Chin Peng's ashes: Why do the police need AG's help?

G Selvakumar
Published:

LETTER | It is unusual that the police, in the saga of Chin Peng’s ashes, will be seeking advice from the attorney-general as to whether any offence has been committed. The criminal justice system does not intend the limbs of investigations and the prosecution to work in this manner.

The classification of cases and whether an offence has been disclosed is the prerogative of the relevant enforcement agency. Investigations commence once the investigative arm establishes that an offence has been disclosed.

The classification of a case, whether sizeable or otherwise, gives the necessary powers to investigate, which basically centres around witnesses, search, seizure and arrest. At this stage, there should be no interference from any external party, including the AG’s Chambers, until the investigator feels he has enough evidence for a prima facie case.

It is only then the chambers steps in. This is one of the most important parts of the balance of powers between the prosecution and investigative arms in any criminal justice system. Although there are overlapping, mutually inclusive powers between these two limbs, the criminal justice system is an inclination towards checks and balances.

The police should not be dependent on the AG to decide whether an offence has taken place. A 'No Offence Disclosed ' is also one of the classifications available to the police after initial inquiries. These inquiries that lead up to a specific classification are noted down as police actions.

These are to justify the said classification and is, totally, the prerogative of the police. This initial procedure must be kept strictly sacrosanct to maintain an effective balance and separation of powers between the first two arms of the criminal justice system.

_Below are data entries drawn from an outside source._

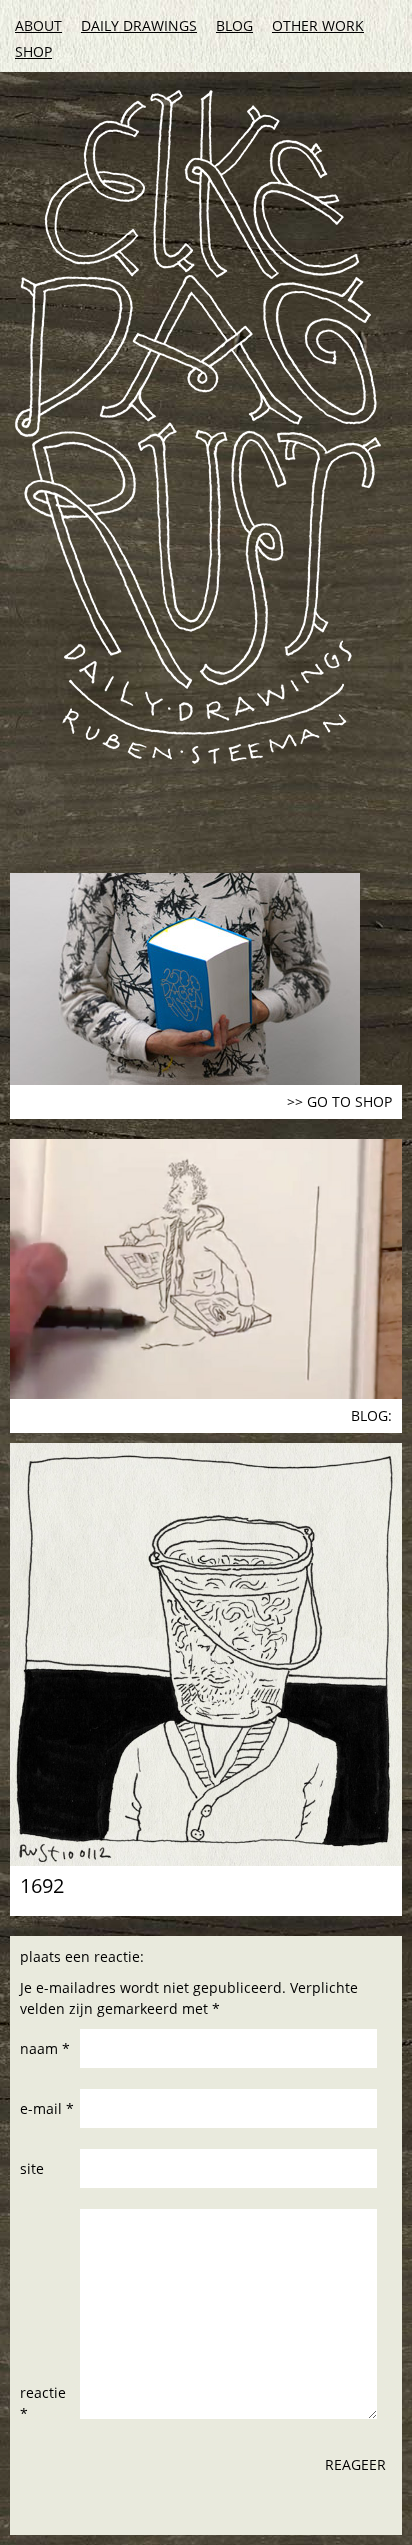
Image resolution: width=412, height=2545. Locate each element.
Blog (234, 25)
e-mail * (47, 2108)
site (32, 2168)
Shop (33, 51)
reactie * (43, 2403)
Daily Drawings (139, 25)
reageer (355, 2464)
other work (318, 25)
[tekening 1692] (206, 1654)
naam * (45, 2048)
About (38, 25)
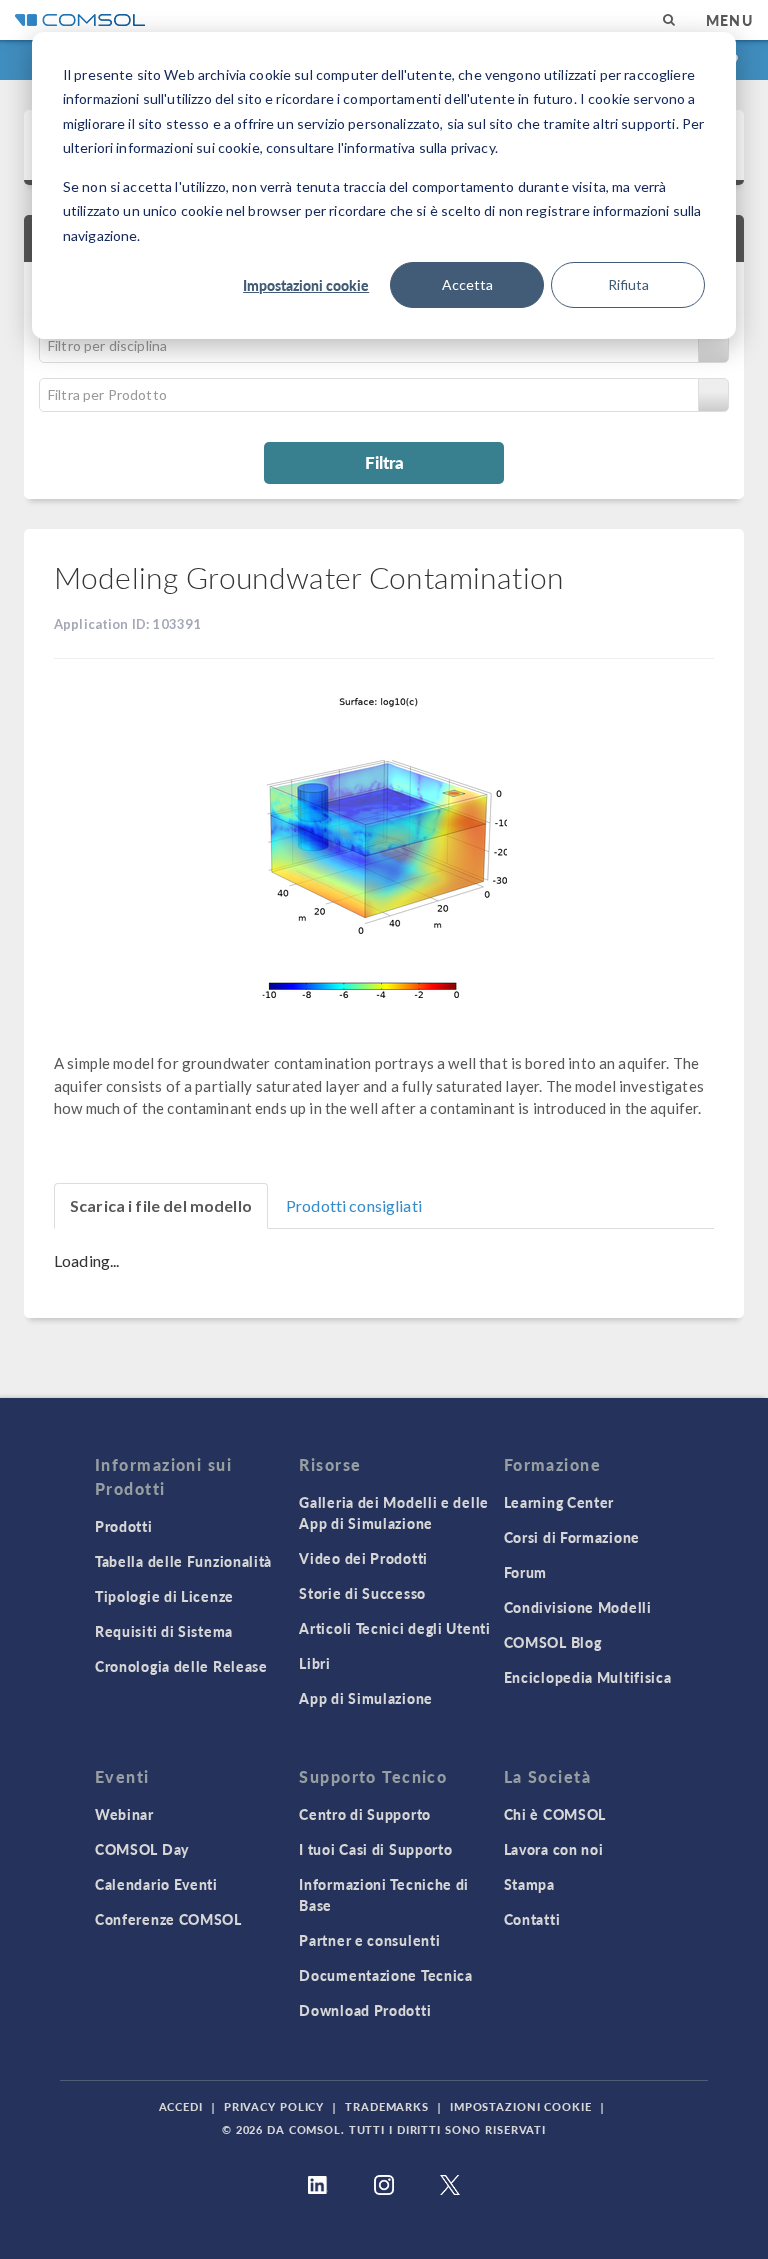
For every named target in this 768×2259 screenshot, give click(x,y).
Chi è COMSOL (555, 1814)
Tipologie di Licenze (164, 1596)
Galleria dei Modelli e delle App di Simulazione (394, 1512)
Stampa (529, 1884)
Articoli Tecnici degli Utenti (394, 1628)
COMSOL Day (142, 1849)
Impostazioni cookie (306, 285)
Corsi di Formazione (572, 1537)
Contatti (532, 1919)
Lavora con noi (554, 1849)
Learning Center (559, 1502)
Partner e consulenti (369, 1940)
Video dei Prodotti (363, 1558)
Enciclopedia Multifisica (588, 1677)
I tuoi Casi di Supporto (375, 1849)
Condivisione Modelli (578, 1607)
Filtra (384, 462)
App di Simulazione (366, 1698)
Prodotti (124, 1526)
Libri (315, 1663)
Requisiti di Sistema (164, 1631)
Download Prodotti (365, 2010)
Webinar (124, 1814)
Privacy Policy (274, 2106)
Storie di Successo (362, 1593)
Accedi (181, 2106)
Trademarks (387, 2106)
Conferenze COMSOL (168, 1919)
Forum (526, 1572)
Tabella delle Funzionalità (183, 1561)
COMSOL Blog (553, 1642)
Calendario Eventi (156, 1884)
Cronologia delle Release (181, 1666)
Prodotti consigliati (354, 1205)
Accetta (467, 284)
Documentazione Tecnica (385, 1975)
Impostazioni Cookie (521, 2106)
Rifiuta (628, 284)
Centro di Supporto (365, 1814)
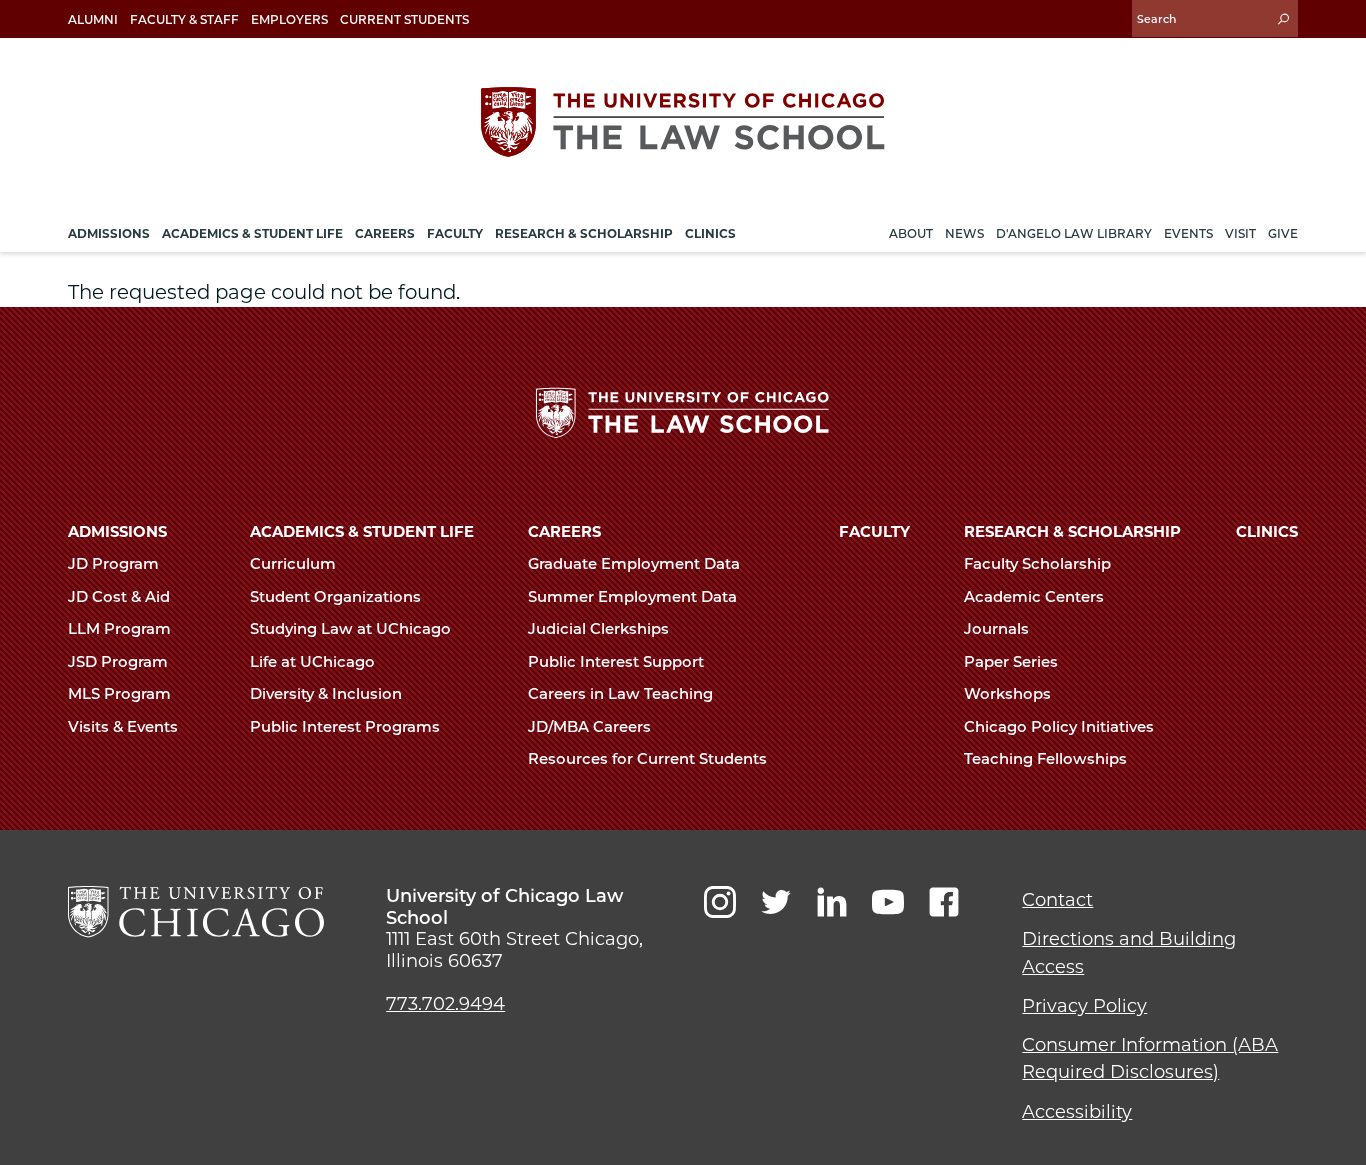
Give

Investigations that commence in the uncertainty of an offence are unprofessional and a disservice to the public, apart from infringing upon the basic rights of an individual.

In this case, it is opined that the Hat Yai agreement of 1989 on the surrender of the communists and the terms and conditions agreed upon by all parties should be strictly adhered to, honoured and respected in the right spirit. All investigations must take cognisance of this fact from the outset.

The views expressed here are those of the author/contributor and do not necessarily represent the views of Malaysiakini.